▶ _Page text_
>>
Leo Chiozza Money
Sir Leo George Chiozza Money (Italian pronunciation: [keˈotːsa];[1] 13 June 1870 – 25 September 1944), born Leone Giorgio Chiozza, was an Italian-born economic theorist who moved to Britain in the 1890s,[2] where he made his name as a politician, journalist and author. In the early years of the 20th century his views attracted the interest of two future Prime Ministers, David Lloyd George and Winston Churchill. After a spell as Lloyd George's parliamentary private secretary, he was a Government minister in the latter stages of the First World War. In later life the police's handling of a case in which he and a young woman were acquitted of indecent behaviour aroused much political and public interest, while a few years later he was convicted of an offence involving another woman.
Background and early career
Money[3] was born in Genoa, Italy. His father was Anglo-Italian and his mother English.[4] He was educated privately[5] and, in 1903, largely anglicised his name, appending "Money" for what Lloyd George's biographer John Grigg has described as "eponymous reasons".[6] He and his English wife Gwendoline had a daughter, Gwendoline Doris, born in 1896.[7]
Economic publications
In London, Money established himself as a journalist, becoming especially noted for his use of statistical analysis. He has sometimes been referred to as a "New Liberal" economist.[8] From 1898 to 1902 he was managing editor of Henry Sell's Commercial Intelligence, a journal devoted to the cause of free trade, which Money further championed in his books British Trade and the Zollverein Issue (July 1902)[9] and Elements of the Fiscal Problem (1903). These were timely given the increasingly fervent political and public debate about Imperial Preference, a cause which led Joseph Chamberlain to resign from Arthur Balfour's Conservative government in 1903.[10] Money argued that, although nobody was proposing a true "British Zollverein or Imperial Customs Union ... an imperial nation like ours cannot afford to benefit the colonies by giving a tariff preference to their products, for ... they cannot supply them in sufficient quantities to support our industries and people".[11] His thinking appears to have had some influence on Winston Churchill, then a Conservative Member of Parliament (MP), who crossed to the Liberal Party in 1904 ostensibly because of his Free Trade principles;[12] however, in later correspondence with Money, Churchill probably overstated the extent of his influence.[13] Even so, Churchill told Money plainly in 1914 that he was "a master of efficient statistics and no one states a case with more originality or force"[14]
Riches and Poverty (1905)
<<
▶ _Source excerpt_
>>
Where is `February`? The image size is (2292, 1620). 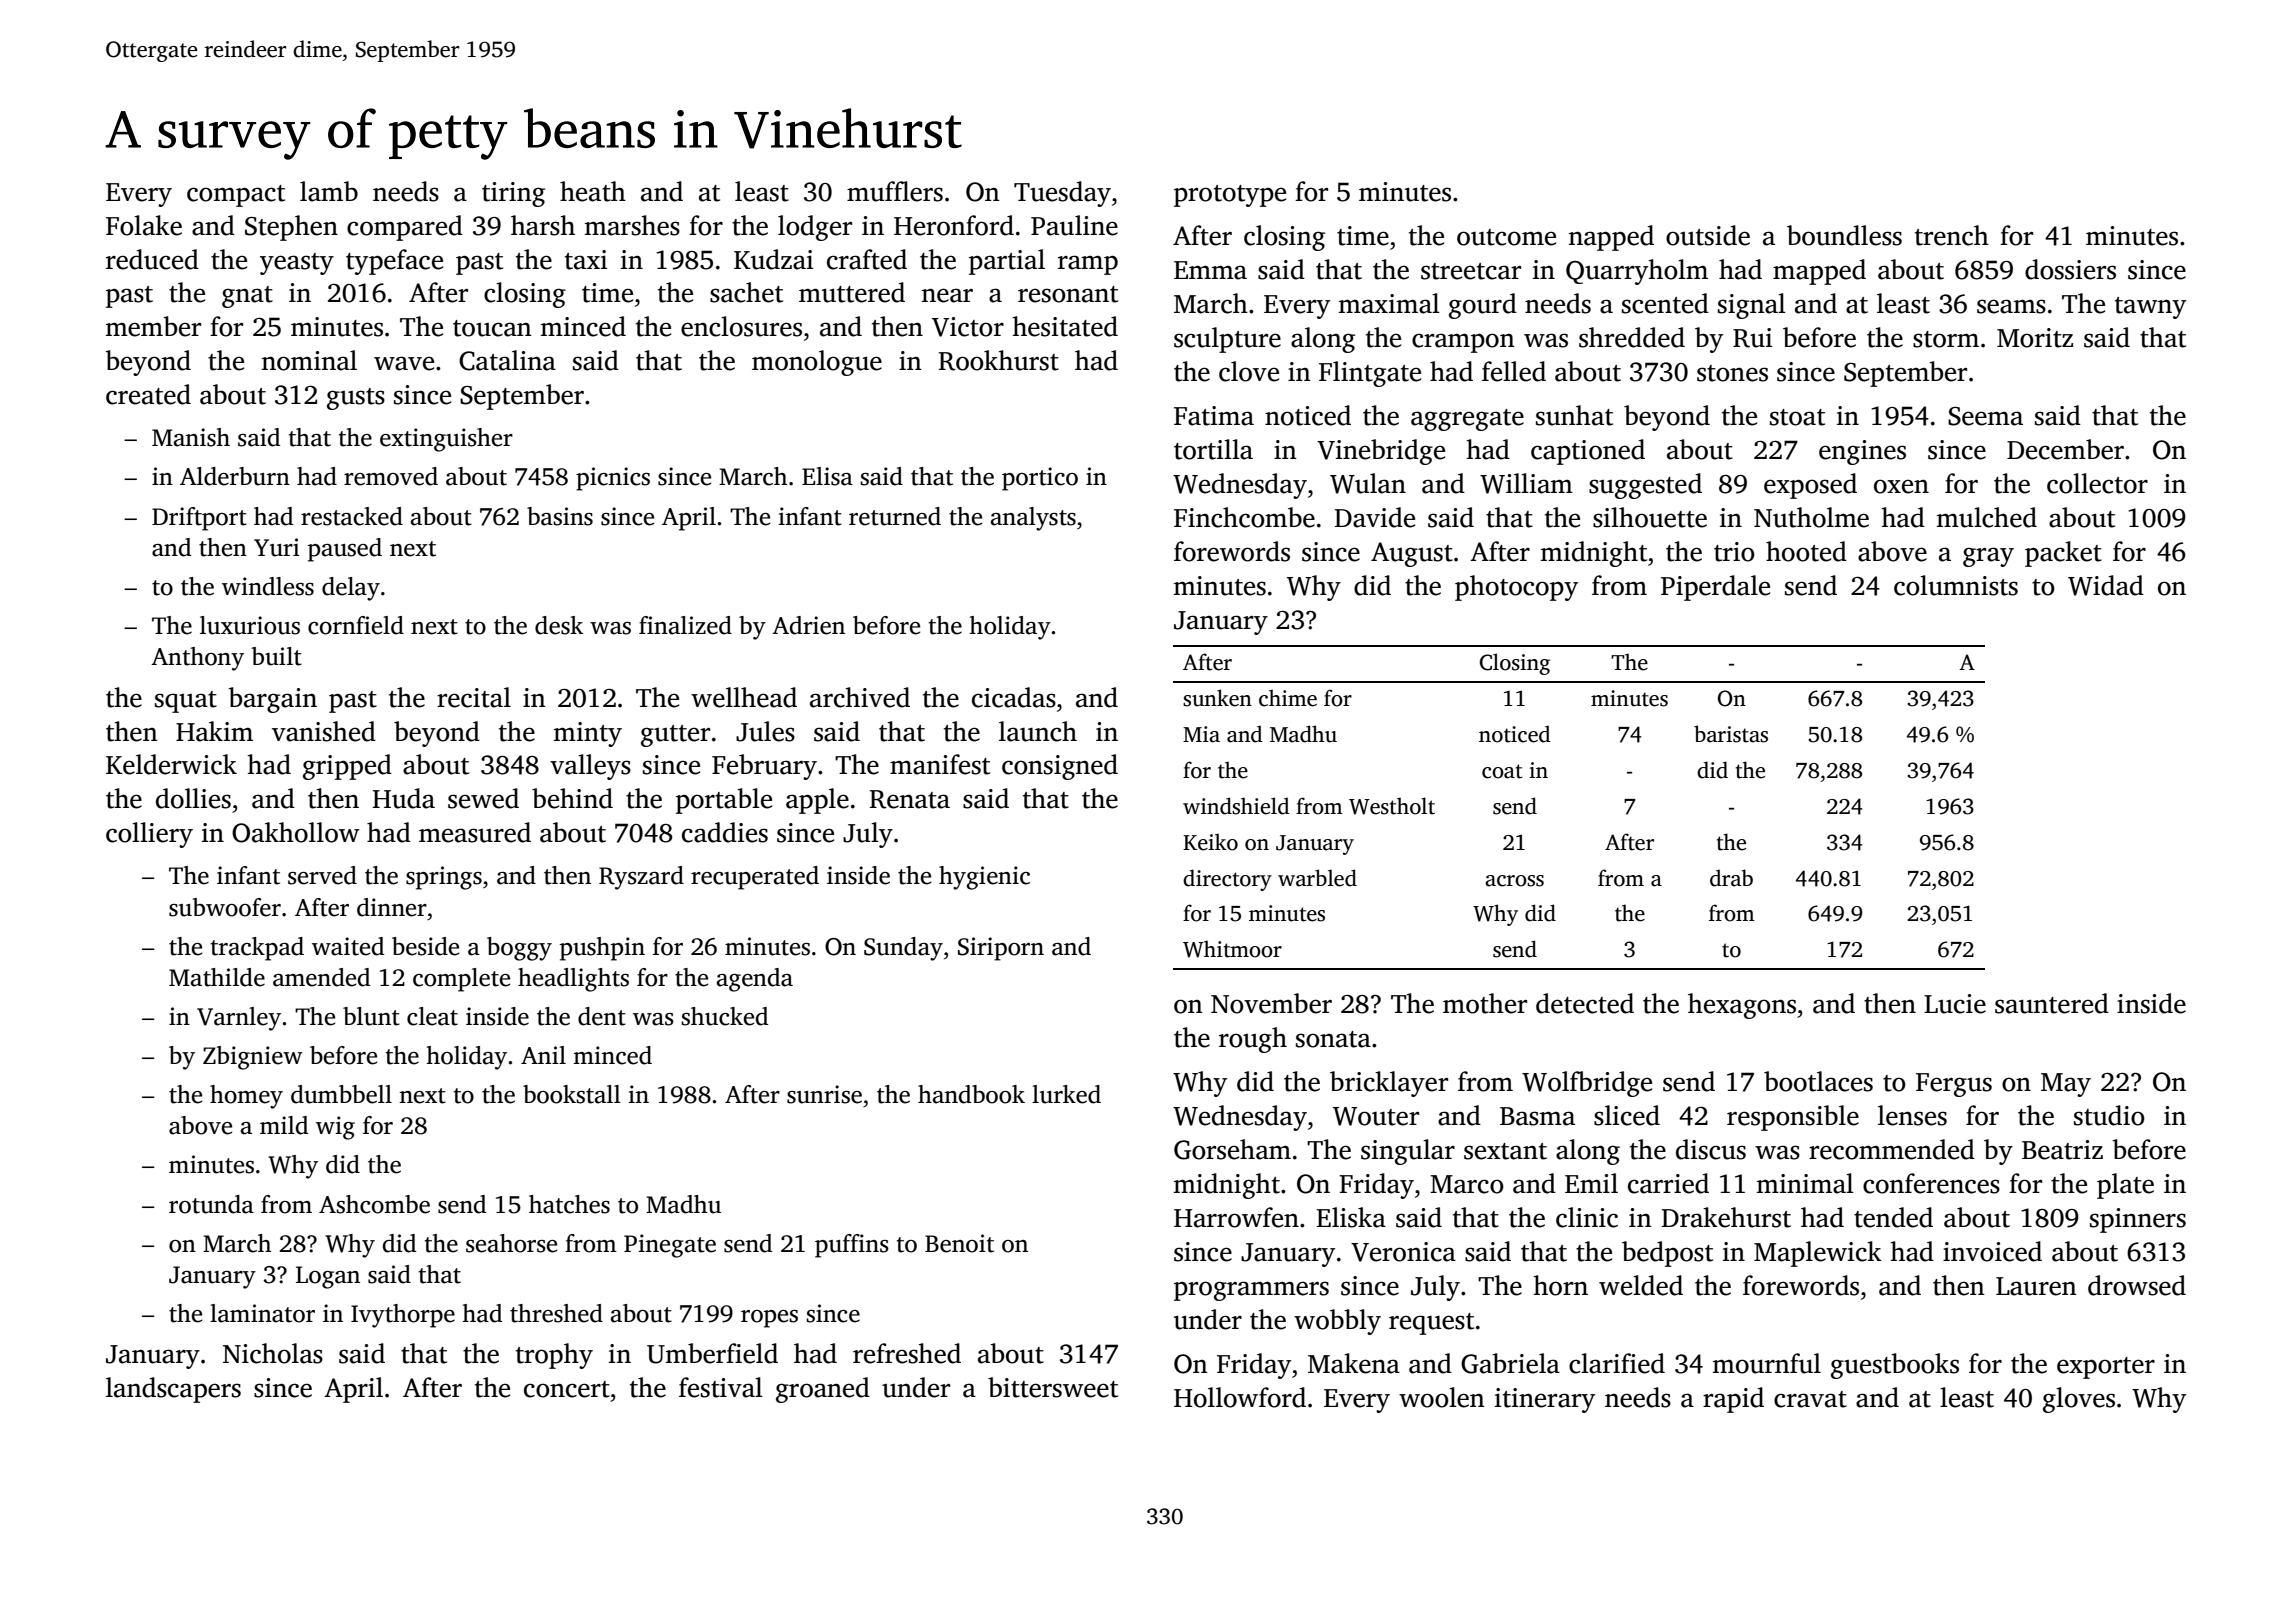
February is located at coordinates (764, 767).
<<
▶ _Parts of the exercise_
[a] According to the article on Leo Chiozza Money, in what city was he born?
[b] Render this sentence from the article on Leo Chiozza Money in Spanish: "In London, Money established himself as a journalist, becoming especially noted for his use of statistical analysis."
[c] Reproduce the portion of the article on Leo Chiozza Money from "Leo Chiozza Money" up to and including "involving another woman.".

▶ _Outputs by task_
[a] Genoa, Italy.

[b] En Londres, Money se consolidó como periodista y llegó a destacar especialmente por su uso del análisis estadístico.

[c]
Leo Chiozza Money
Sir Leo George Chiozza Money (Italian pronunciation: [keˈotːsa];[1] 13 June 1870 – 25 September 1944), born Leone Giorgio Chiozza, was an Italian-born economic theorist who moved to Britain in the 1890s,[2] where he made his name as a politician, journalist and author. In the early years of the 20th century his views attracted the interest of two future Prime Ministers, David Lloyd George and Winston Churchill. After a spell as Lloyd George's parliamentary private secretary, he was a Government minister in the latter stages of the First World War. In later life the police's handling of a case in which he and a young woman were acquitted of indecent behaviour aroused much political and public interest, while a few years later he was convicted of an offence involving another woman.